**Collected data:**
═══
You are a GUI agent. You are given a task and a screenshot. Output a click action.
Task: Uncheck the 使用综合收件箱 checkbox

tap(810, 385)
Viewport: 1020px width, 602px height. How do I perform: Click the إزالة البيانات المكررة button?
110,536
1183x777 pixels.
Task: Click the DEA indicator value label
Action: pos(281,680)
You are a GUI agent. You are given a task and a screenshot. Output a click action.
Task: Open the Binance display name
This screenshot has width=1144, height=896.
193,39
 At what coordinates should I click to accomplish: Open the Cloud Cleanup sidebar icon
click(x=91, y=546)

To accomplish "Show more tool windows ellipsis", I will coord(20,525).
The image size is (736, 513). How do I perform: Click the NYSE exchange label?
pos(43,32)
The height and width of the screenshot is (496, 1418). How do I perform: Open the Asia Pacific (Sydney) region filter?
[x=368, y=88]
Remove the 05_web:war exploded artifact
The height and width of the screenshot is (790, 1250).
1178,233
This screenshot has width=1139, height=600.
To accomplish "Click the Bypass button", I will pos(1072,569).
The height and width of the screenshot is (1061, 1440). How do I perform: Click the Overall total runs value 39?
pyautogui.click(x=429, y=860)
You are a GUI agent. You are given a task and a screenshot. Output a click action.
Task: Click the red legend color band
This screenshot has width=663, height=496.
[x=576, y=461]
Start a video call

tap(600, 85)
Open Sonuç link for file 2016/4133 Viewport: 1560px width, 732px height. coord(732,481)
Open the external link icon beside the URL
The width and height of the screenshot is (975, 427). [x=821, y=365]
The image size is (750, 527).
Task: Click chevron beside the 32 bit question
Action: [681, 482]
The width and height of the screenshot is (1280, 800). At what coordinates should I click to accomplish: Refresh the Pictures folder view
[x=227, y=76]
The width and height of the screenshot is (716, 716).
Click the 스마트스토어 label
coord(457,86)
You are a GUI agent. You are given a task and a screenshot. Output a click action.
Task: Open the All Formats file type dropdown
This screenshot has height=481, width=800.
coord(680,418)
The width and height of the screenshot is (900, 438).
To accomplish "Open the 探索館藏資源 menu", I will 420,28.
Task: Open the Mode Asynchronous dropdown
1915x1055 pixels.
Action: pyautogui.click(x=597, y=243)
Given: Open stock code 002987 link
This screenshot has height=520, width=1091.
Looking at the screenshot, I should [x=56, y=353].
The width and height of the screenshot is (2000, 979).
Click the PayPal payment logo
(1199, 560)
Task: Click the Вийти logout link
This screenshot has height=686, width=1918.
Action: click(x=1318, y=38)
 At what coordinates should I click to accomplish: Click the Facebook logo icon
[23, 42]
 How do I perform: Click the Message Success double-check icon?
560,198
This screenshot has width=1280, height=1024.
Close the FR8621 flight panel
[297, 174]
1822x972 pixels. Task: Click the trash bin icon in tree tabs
═══
**What to do:**
From the first line to the last, transcribe the records exactly.

**Exercise output:**
You are a GUI agent. You are given a task and a screenshot. Output a click action.
Task: Uncheck the 使用综合收件箱 checkbox

tap(810, 385)
Viewport: 1020px width, 602px height. How do I perform: Click the إزالة البيانات المكررة button?
110,536
1183x777 pixels.
Task: Click the DEA indicator value label
Action: pos(281,680)
You are a GUI agent. You are given a task and a screenshot. Output a click action.
Task: Open the Binance display name
This screenshot has width=1144, height=896.
193,39
 At what coordinates should I click to accomplish: Open the Cloud Cleanup sidebar icon
click(x=91, y=546)

To accomplish "Show more tool windows ellipsis", I will coord(20,525).
The image size is (736, 513). How do I perform: Click the NYSE exchange label?
pos(43,32)
The height and width of the screenshot is (496, 1418). How do I perform: Open the Asia Pacific (Sydney) region filter?
[x=368, y=88]
Remove the 05_web:war exploded artifact
The height and width of the screenshot is (790, 1250).
1178,233
This screenshot has width=1139, height=600.
To accomplish "Click the Bypass button", I will pos(1072,569).
The height and width of the screenshot is (1061, 1440). How do I perform: Click the Overall total runs value 39?
pyautogui.click(x=429, y=860)
You are a GUI agent. You are given a task and a screenshot. Output a click action.
Task: Click the red legend color band
This screenshot has width=663, height=496.
[x=576, y=461]
Start a video call

tap(600, 85)
Open Sonuç link for file 2016/4133 Viewport: 1560px width, 732px height. coord(732,481)
Open the external link icon beside the URL
The width and height of the screenshot is (975, 427). [x=821, y=365]
The image size is (750, 527).
Task: Click chevron beside the 32 bit question
Action: [681, 482]
The width and height of the screenshot is (1280, 800). At what coordinates should I click to accomplish: Refresh the Pictures folder view
[x=227, y=76]
The width and height of the screenshot is (716, 716).
Click the 스마트스토어 label
coord(457,86)
You are a GUI agent. You are given a task and a screenshot. Output a click action.
Task: Open the All Formats file type dropdown
This screenshot has height=481, width=800.
coord(680,418)
The width and height of the screenshot is (900, 438).
To accomplish "Open the 探索館藏資源 menu", I will 420,28.
Task: Open the Mode Asynchronous dropdown
1915x1055 pixels.
Action: pyautogui.click(x=597, y=243)
Given: Open stock code 002987 link
This screenshot has height=520, width=1091.
Looking at the screenshot, I should [x=56, y=353].
The width and height of the screenshot is (2000, 979).
Click the PayPal payment logo
(1199, 560)
Task: Click the Вийти logout link
This screenshot has height=686, width=1918.
Action: click(x=1318, y=38)
 At what coordinates should I click to accomplish: Click the Facebook logo icon
[23, 42]
 How do I perform: Click the Message Success double-check icon?
560,198
This screenshot has width=1280, height=1024.
Close the FR8621 flight panel
[297, 174]
1822x972 pixels. Task: Click the trash bin icon in tree tabs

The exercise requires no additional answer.